= Stored records =
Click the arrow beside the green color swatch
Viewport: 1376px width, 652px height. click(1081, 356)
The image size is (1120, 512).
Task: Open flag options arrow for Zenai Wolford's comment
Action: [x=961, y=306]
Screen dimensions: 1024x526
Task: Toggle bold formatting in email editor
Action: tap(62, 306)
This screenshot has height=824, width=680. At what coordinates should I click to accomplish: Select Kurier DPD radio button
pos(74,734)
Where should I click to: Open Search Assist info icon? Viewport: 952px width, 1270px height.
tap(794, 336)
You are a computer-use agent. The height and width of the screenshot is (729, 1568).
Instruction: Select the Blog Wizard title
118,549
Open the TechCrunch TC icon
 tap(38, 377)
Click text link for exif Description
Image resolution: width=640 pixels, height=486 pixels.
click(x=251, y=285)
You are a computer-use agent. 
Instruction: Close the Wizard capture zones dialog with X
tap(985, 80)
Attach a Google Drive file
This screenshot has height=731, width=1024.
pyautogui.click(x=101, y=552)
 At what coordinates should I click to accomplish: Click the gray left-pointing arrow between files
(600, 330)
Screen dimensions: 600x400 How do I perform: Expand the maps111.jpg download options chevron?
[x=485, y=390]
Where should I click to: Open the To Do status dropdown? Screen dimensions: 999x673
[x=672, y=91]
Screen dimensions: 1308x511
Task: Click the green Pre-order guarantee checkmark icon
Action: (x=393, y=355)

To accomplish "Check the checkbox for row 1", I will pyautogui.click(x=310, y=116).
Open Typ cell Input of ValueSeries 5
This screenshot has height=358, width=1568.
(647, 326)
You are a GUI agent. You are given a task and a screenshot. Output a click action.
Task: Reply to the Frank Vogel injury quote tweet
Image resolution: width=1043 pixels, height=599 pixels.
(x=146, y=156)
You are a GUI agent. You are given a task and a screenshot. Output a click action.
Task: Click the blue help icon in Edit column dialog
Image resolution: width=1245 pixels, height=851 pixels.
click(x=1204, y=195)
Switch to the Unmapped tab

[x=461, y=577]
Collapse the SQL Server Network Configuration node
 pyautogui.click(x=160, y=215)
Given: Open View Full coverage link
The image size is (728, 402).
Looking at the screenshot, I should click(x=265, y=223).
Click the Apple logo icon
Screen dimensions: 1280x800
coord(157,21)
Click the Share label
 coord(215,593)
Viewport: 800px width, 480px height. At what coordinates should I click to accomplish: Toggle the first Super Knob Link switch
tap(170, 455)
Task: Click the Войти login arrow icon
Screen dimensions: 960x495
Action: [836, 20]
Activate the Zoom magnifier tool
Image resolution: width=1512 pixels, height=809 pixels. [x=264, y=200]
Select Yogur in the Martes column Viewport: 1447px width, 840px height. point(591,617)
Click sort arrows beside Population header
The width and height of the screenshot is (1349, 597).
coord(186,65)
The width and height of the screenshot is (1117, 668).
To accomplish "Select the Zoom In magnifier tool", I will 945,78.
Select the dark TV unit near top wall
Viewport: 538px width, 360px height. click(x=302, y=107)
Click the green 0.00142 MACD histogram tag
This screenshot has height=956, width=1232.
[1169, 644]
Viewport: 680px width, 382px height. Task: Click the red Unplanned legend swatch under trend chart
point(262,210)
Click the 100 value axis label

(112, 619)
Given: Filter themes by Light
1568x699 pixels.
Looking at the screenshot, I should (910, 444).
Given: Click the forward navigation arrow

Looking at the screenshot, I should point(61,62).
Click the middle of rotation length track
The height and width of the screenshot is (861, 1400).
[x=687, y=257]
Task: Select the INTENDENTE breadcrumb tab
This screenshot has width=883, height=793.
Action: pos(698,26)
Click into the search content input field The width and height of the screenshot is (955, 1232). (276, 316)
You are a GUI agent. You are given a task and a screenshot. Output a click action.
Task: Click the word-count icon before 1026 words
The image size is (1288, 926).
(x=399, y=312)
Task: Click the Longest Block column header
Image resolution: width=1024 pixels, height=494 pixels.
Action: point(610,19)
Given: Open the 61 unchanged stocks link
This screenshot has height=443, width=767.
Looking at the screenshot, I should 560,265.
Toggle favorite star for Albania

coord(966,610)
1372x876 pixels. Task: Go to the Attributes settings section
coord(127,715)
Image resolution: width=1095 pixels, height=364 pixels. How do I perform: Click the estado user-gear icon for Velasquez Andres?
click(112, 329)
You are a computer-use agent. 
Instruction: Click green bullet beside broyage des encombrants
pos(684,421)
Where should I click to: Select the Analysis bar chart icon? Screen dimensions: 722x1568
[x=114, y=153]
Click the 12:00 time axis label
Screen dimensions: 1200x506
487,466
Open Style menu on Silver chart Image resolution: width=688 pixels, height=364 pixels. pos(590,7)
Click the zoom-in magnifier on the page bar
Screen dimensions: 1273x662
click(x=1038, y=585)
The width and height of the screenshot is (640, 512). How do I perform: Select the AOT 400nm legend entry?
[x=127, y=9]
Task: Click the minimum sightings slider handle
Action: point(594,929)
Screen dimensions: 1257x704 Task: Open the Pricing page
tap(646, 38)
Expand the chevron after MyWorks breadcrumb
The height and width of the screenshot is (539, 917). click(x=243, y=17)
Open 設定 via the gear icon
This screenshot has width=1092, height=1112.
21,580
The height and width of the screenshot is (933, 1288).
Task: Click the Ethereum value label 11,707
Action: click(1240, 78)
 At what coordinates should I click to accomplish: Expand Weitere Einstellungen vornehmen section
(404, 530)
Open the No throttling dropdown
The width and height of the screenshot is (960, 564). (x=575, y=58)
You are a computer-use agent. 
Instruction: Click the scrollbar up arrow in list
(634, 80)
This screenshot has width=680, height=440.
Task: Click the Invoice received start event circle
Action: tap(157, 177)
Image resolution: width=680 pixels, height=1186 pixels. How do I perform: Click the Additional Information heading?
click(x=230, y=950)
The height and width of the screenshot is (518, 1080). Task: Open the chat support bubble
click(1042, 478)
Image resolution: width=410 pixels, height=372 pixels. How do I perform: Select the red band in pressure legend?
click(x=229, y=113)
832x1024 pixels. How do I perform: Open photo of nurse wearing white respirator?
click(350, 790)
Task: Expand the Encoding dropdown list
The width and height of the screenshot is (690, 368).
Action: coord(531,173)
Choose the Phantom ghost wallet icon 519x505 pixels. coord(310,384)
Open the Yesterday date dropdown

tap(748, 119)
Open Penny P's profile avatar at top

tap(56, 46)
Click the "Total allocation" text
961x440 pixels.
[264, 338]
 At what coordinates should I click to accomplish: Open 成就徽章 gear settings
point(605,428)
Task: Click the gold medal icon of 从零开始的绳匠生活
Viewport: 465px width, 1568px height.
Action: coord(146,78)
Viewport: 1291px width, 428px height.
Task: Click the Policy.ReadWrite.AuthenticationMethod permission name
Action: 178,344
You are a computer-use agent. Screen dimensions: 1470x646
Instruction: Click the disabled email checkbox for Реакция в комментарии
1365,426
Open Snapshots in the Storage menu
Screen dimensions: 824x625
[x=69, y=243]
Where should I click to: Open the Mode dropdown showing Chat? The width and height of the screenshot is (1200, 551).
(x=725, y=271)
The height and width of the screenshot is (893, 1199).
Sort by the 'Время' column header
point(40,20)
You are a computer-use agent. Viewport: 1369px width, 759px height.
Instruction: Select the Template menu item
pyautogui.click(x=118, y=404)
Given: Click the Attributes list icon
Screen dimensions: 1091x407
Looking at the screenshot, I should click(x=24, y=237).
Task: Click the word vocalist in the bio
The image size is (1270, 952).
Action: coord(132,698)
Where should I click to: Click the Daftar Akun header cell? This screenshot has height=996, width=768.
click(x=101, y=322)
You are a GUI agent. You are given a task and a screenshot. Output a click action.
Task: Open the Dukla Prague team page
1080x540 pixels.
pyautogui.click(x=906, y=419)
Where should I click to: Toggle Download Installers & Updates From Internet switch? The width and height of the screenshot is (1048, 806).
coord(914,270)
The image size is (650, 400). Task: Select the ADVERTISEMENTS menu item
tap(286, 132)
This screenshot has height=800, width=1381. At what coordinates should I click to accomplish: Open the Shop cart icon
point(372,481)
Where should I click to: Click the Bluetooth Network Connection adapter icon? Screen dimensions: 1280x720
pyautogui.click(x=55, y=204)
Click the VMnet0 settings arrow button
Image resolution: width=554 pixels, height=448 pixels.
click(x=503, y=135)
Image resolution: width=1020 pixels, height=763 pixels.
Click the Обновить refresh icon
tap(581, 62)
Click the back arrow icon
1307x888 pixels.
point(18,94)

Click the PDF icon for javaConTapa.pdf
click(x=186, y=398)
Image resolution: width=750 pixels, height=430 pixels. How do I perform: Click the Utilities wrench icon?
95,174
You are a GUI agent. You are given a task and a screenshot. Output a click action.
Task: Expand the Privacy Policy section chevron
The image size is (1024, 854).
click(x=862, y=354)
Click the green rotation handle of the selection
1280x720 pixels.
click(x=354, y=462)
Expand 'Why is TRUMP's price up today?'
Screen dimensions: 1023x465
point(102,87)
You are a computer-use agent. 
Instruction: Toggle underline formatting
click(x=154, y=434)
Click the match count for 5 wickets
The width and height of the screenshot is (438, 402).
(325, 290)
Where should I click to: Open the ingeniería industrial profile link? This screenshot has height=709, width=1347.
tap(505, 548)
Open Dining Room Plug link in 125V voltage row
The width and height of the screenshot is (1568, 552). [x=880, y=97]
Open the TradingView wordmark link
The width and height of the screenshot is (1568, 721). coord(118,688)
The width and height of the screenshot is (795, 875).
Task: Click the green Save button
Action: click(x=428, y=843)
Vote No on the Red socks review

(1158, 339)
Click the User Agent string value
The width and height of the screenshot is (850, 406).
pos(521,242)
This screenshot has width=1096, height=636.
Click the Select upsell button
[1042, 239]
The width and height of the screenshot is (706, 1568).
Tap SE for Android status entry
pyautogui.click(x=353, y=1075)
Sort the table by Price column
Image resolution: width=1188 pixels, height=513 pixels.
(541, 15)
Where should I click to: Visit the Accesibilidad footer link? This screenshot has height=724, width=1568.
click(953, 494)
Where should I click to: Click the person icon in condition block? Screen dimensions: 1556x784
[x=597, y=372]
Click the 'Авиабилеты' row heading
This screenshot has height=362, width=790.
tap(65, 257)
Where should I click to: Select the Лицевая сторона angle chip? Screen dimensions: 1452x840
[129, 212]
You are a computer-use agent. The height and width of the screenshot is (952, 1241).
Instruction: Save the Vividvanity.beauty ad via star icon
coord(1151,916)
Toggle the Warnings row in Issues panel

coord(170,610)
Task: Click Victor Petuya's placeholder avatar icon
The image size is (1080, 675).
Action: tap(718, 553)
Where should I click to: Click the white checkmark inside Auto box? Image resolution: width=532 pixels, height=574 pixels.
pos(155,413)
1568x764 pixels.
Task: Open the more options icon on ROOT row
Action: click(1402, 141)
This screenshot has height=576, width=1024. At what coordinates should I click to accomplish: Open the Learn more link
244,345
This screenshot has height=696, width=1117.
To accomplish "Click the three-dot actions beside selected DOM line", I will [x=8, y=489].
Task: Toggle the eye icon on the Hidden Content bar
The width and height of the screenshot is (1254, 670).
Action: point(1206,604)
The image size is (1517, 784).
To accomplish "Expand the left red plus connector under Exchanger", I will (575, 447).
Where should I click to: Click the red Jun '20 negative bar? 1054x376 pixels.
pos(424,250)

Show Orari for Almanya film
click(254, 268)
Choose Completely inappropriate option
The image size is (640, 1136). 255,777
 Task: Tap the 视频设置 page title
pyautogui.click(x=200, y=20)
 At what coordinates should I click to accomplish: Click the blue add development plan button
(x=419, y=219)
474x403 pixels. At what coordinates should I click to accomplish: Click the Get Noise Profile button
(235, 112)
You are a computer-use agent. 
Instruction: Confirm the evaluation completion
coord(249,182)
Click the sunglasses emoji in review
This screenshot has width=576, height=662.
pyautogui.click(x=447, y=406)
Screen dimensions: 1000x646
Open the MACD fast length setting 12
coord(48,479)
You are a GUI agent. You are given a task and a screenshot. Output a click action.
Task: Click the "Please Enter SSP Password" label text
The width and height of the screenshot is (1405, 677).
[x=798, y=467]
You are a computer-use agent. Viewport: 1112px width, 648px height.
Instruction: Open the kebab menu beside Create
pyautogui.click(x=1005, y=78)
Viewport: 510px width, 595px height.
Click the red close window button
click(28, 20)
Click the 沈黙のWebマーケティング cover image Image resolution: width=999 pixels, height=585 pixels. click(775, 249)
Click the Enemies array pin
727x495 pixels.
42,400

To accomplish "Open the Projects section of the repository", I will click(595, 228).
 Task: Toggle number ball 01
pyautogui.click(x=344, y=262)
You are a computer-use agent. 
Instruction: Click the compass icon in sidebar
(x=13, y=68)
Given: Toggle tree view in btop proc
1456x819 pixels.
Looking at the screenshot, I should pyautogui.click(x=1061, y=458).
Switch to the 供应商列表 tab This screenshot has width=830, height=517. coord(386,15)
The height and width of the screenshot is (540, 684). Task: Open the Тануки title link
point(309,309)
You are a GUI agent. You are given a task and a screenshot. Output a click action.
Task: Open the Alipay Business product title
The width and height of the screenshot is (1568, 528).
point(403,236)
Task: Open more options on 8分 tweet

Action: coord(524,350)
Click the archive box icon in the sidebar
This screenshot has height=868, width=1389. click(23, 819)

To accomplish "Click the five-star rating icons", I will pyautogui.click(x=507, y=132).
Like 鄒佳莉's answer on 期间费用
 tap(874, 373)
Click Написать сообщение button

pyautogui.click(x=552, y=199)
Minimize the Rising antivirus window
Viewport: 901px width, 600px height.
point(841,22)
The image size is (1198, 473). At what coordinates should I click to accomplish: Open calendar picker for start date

= Task =
Extract the lines above, from the first one through the one containing "Task: Click the blue", and return only those, unchanged.

= Written answer =
Click the arrow beside the green color swatch
Viewport: 1376px width, 652px height. click(1081, 356)
The image size is (1120, 512).
Task: Open flag options arrow for Zenai Wolford's comment
Action: [x=961, y=306]
Screen dimensions: 1024x526
Task: Toggle bold formatting in email editor
Action: tap(62, 306)
This screenshot has height=824, width=680. At what coordinates should I click to accomplish: Select Kurier DPD radio button
pos(74,734)
Where should I click to: Open Search Assist info icon? Viewport: 952px width, 1270px height.
tap(794, 336)
You are a computer-use agent. The height and width of the screenshot is (729, 1568).
Instruction: Select the Blog Wizard title
118,549
Open the TechCrunch TC icon
 tap(38, 377)
Click text link for exif Description
Image resolution: width=640 pixels, height=486 pixels.
click(x=251, y=285)
You are a computer-use agent. 
Instruction: Close the Wizard capture zones dialog with X
tap(985, 80)
Attach a Google Drive file
This screenshot has height=731, width=1024.
pyautogui.click(x=101, y=552)
 At what coordinates should I click to accomplish: Click the gray left-pointing arrow between files
(600, 330)
Screen dimensions: 600x400 How do I perform: Expand the maps111.jpg download options chevron?
[x=485, y=390]
Where should I click to: Open the To Do status dropdown? Screen dimensions: 999x673
[x=672, y=91]
Screen dimensions: 1308x511
Task: Click the green Pre-order guarantee checkmark icon
Action: (x=393, y=355)

To accomplish "Check the checkbox for row 1", I will pyautogui.click(x=310, y=116).
Open Typ cell Input of ValueSeries 5
This screenshot has height=358, width=1568.
(647, 326)
You are a GUI agent. You are given a task and a screenshot. Output a click action.
Task: Reply to the Frank Vogel injury quote tweet
Image resolution: width=1043 pixels, height=599 pixels.
(x=146, y=156)
You are a GUI agent. You are given a task and a screenshot. Output a click action.
Task: Click the blue help icon in Edit column dialog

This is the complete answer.